IT Compliance Business Analyst
Description:
IT Compliance Business Analyst
Quantam Solutions provides IT solutions and consulting for various clients. We offer a competitive hourly wage, health benefits, paid time off, and a 401(k) plan. We're currently seeking an IT Compliance Business Analyst. Candidates must be able to attend a second-round interview (if offered) in Lansing, MI. Candidates musts be able to work a hybrid work schedule consisting of two days onsite in Lansing, MI and three days remote. The two onsite days are Tuesday and Wednesday. Local candidates to Michigan are strongly preferred. Non-local candidates must be willing to relocate at their own expense from acceptance with no delays and follow the hybrid schedule.
LOCATION: Lansing, MI.
SCHEDULE: Hybrid, two days on-site (Tuesday/Wednesday) and three days remote.
JOB DESCRIPTION:
The IT Compliance Business Analyst will coordinate agency, our client, and vendor efforts to adhere to the State of Michigan (SOM) Governance, Risk, and Compliance (GRC) practices and policies. This position will be responsible for leading project teams through the Michigan Security Accreditation Process (MiSAP) to assist in the effort of supporting our client. MiSAP sets security requirements for software, applications, systems, or other technical products that need to connect with the State of Michigan IT infrastructure or be consumed by agencies within the State of Michigan. The Michigan Security Accreditation Process consists of several stages that include data classification, system security plan (SSP), risk assessment (RA), control task, and plan of action and milestones (POAM). The goal of the process is to achieve authority to operate (ATO) once all stages have been successfully completed. Project documentation as well as application vulnerability scanning onboarding and requests, are also artifacts that are facilitated by or created by the resource within this position.
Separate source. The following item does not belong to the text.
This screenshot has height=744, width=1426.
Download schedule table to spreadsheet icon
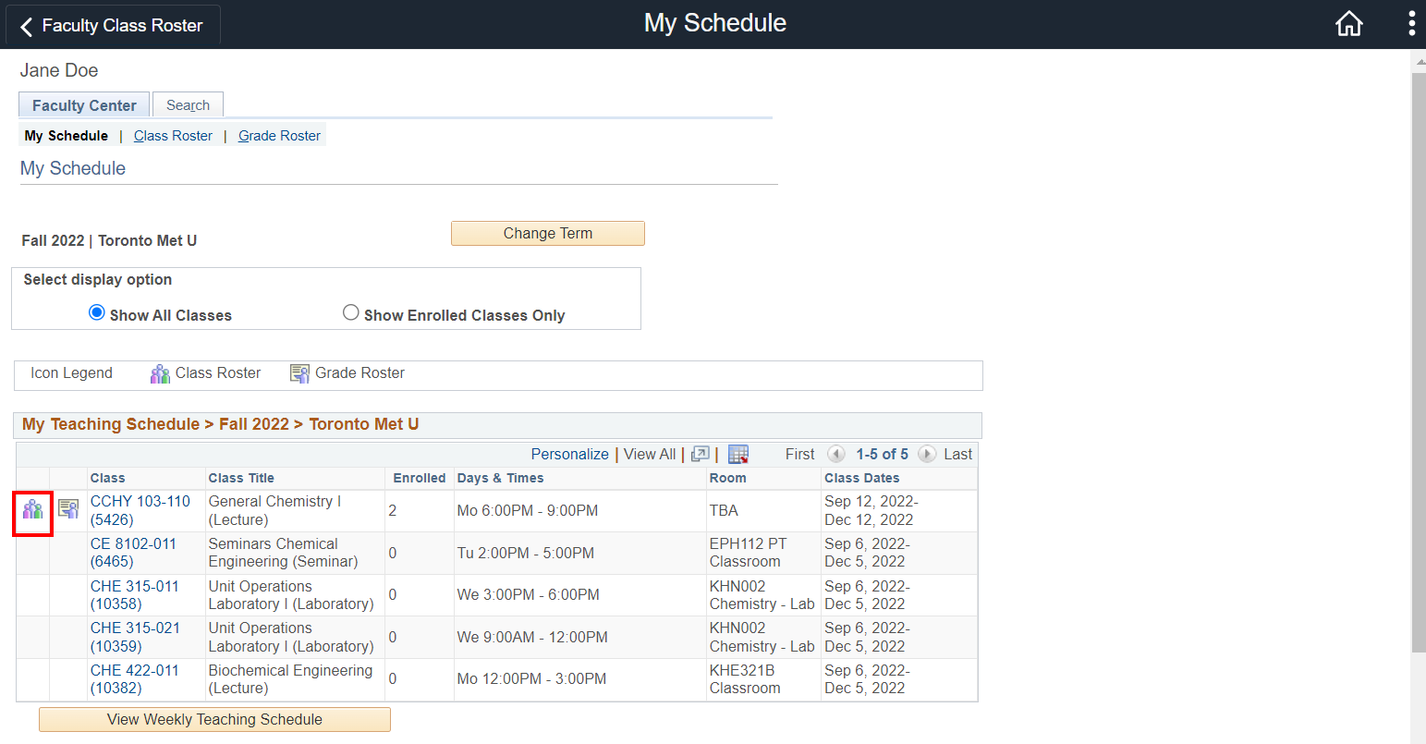click(737, 454)
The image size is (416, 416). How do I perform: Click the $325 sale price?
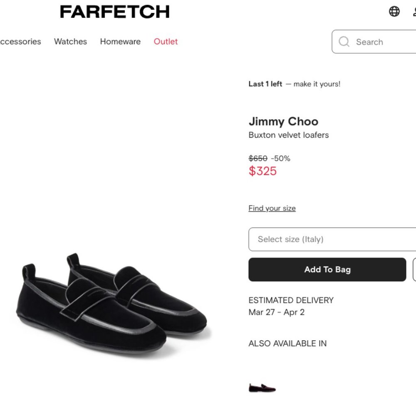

The expectation is that the person filling this position would also assist with completing disaster recovery plans, incident response plans, and business continuity plans. This position will also be required to provide training and interpretation of the frameworks, regulations, laws, policies and GRC tool the State of Michigan must adhere to. This position will assist with compliance of audit criteria and provide process development and audit support for partner agencies’ IT systems, web sites, web applications, mobile sites, and mobile applications.
Additionally, it will provide for audit credibility and compliance. This position works and collaborates with people outside of our client’s compliance team such as auditors, project managers, analysts, vendors, development resources, and business partners.
REQUIRED SKILLS:
Required (Five Years): Exposure to Complex IT web Applications, within the past five years.
Required (Five Years): Experience in a role, as a business analyst, supporting a software development project, in the past five years.
Required (Five Years): Experience leading meeting and making oral and written reports and presentations on work assignments
Required (Five Years): Experience with MS Office to create project documentation.
Required (Five Years): Experience working as a liaison between different business and IT areas.
Highly Desired (Two Years): Knowledge and understanding of the Software Development Lifecycle.
Highly Desired (Two Years): Knowledge or experience creating supporting documentation for IT system audits.
Highly Desired (Two Years): Experience with the creation of Disaster Recover Plans, Business Continuity Plans, and Incident Response Plans.
Highly Desired (Two Years): Experience providing audit evidence to comply with security standards such as NIST, PCI, HIPAA, FERPA.